* Exercise aim: Please count the lines in the data below that contain the string "your", and reply with the number alone.

(Data supplied Opens)

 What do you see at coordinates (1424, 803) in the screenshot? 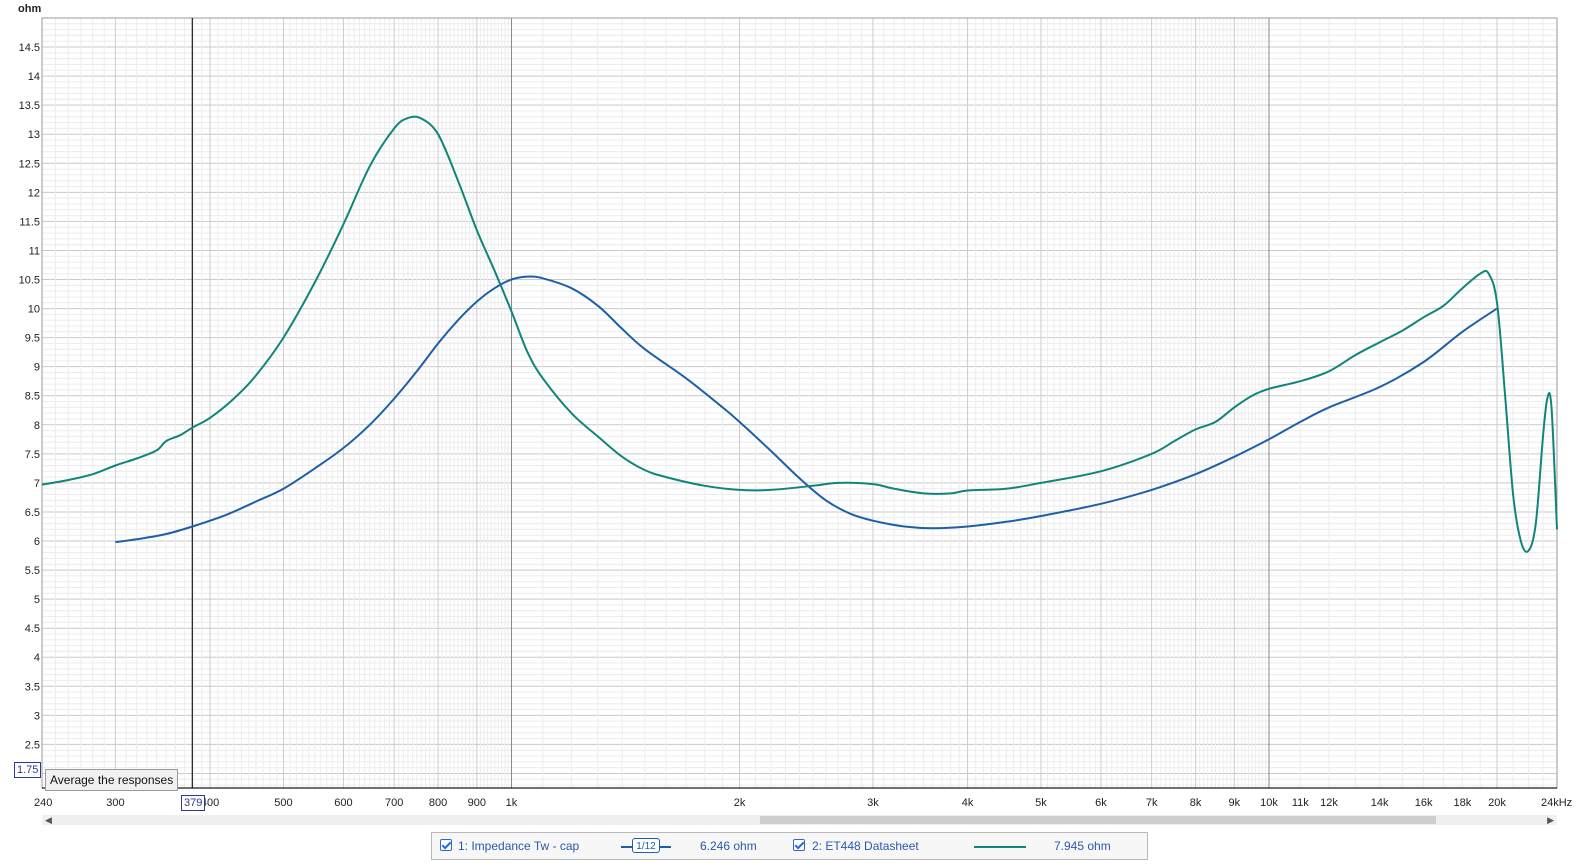
I see `x-tick-label: 16k` at bounding box center [1424, 803].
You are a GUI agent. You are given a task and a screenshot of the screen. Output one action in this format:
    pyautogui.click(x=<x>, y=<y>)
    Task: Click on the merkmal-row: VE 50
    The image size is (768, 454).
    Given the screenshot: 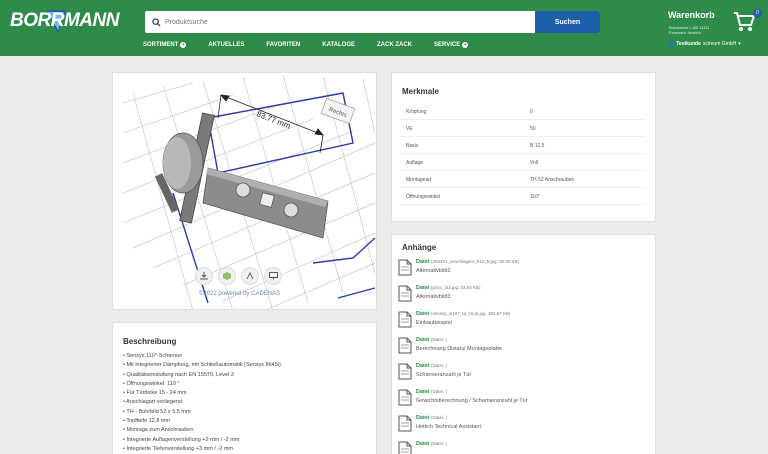 What is the action you would take?
    pyautogui.click(x=523, y=128)
    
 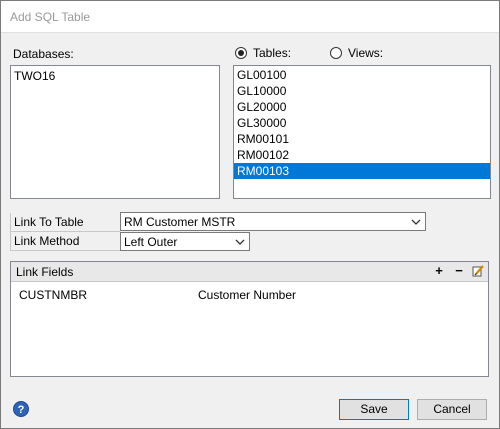 I want to click on title-bar: Add SQL Table, so click(x=250, y=17).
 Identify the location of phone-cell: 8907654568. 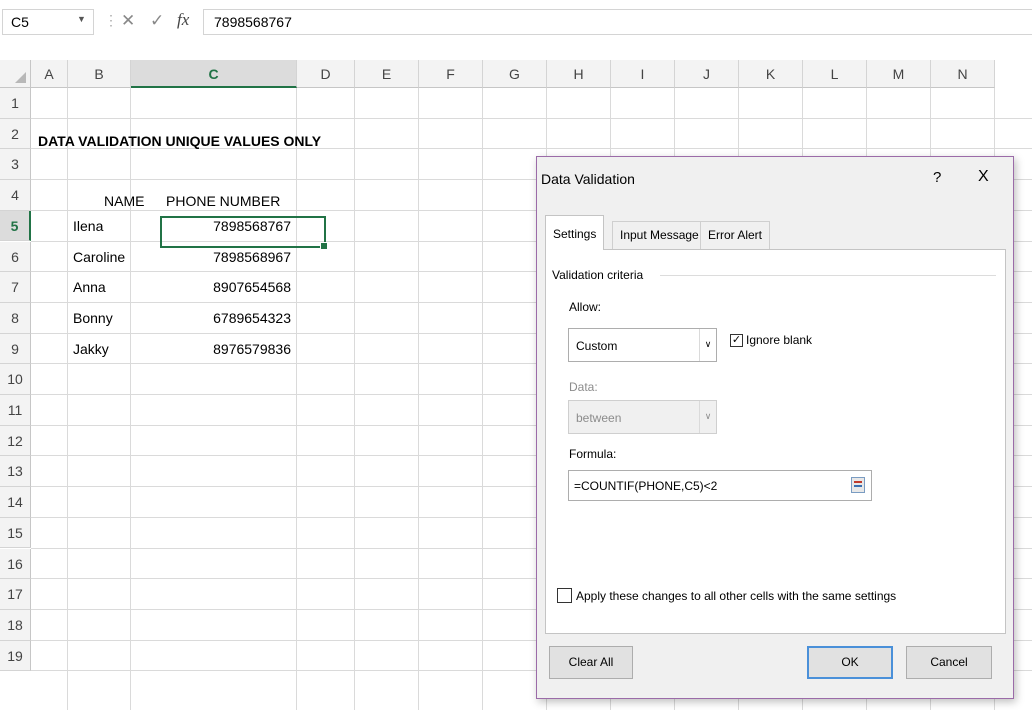
(211, 287).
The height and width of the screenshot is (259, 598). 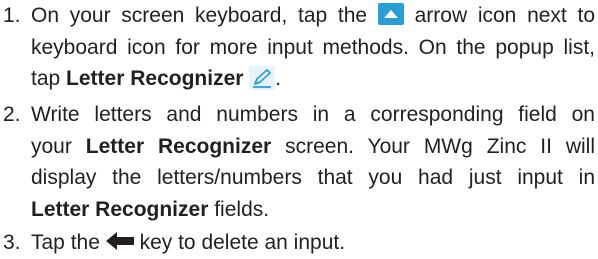 I want to click on step-text: tap, so click(x=46, y=79).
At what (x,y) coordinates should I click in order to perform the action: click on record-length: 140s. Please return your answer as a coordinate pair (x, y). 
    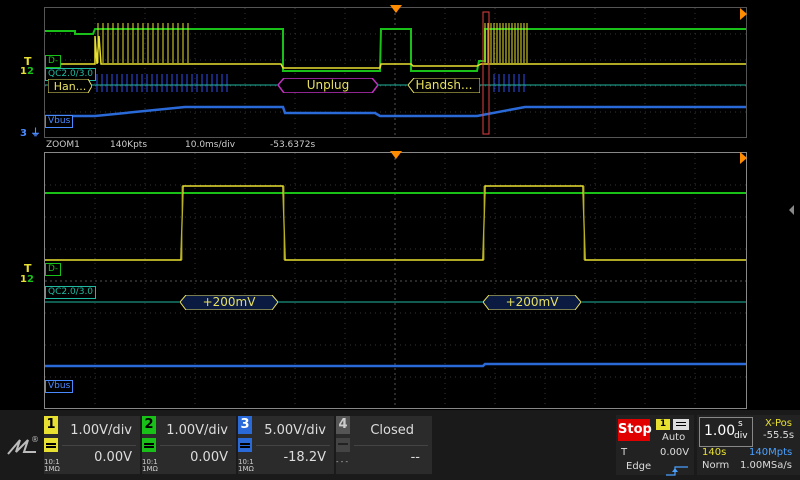
    Looking at the image, I should click on (714, 452).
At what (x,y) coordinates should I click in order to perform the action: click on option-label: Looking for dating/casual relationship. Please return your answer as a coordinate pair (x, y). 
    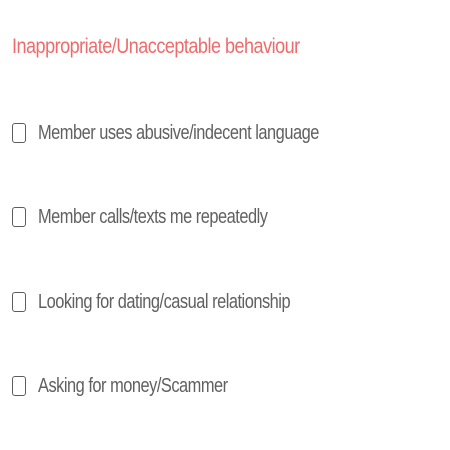
    Looking at the image, I should click on (164, 302).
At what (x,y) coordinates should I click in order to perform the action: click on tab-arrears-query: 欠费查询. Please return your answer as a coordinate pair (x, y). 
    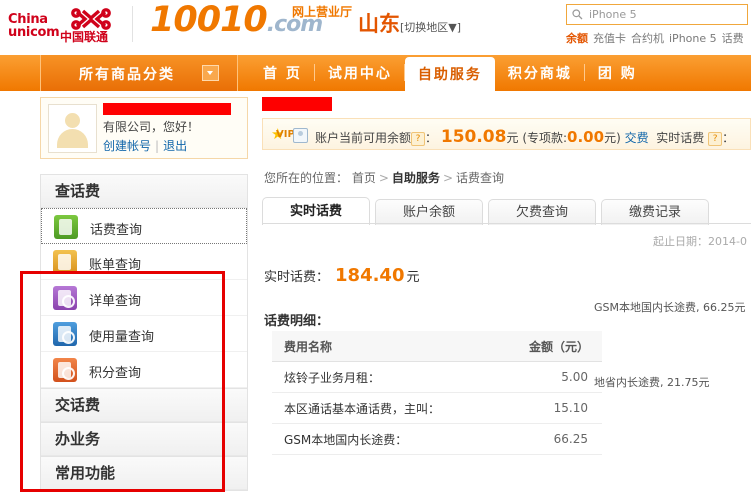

(Data supplied Closes)

* Answer to this problem: 3